Given the inadequate protection afforded to personal data in China, the country is an ideal social laboratory for big data experimentation, data intelligence and mass surveillance. Individuals risk being reduced to transparent selves before the state in this uneven battle. They are uncertain about what contributes to their social credit scores, how those scores are combined with the state system and how their data is interpreted and used. In short, the big data-driven SCS is confronting Chinese citizens with major challenges to their privacy and personal data.
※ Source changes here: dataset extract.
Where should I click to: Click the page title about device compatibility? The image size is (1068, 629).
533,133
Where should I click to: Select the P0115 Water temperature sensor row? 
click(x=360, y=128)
Although the State Council's Planning Outline for the Construction of the Social Credit System ('SCS Outline' hereafter) sketches out an ambitious blueprint, it is the pilot legislation implemented at the local level since 2014 that has institutionalised the collection and use of social credit-related data. To analyse China's emerging SCS under existing international legal principles concerning personal data protection, this article identifies and compares typical examples of relevant legislation at the local level and discusses their implications for personal data protection. It argues that existing legislation and proposed regulations require substantial revisions to mitigate the impact of the SCS on data privacy and other interests critical to individual citizens.
The article begins by mapping out the background to the construction of China's big data social laboratory and the SCS. The next section examines the system's social management aim and comprehensive sanction system, as well as its nature as a collaborate project between the authorities and the business sector. The section which follows then summarises the legislative history and evolving concept of social credit and analyses the nature of individuals' rights to personal data protection under China's uncoordinated legal framework. The article then reviews local social credit legislation with reference to the three cardinal principles of personal data protection most closely related to data subjects' control over the processing of their data: firstly, the data collection principle,;secondly, the data usage principle, and thirdly, data subjects' right to access and correct their own data. The final section concludes that although local legislation provides nominal rights of access to, and a few restrictions on, the collection and use of data, it has largely failed to secure meaningful control over personal data for individuals. These legislative defects relate to the very purpose of the SCS and to extra-legal restrictions inherited from the pre-reform party-state regime.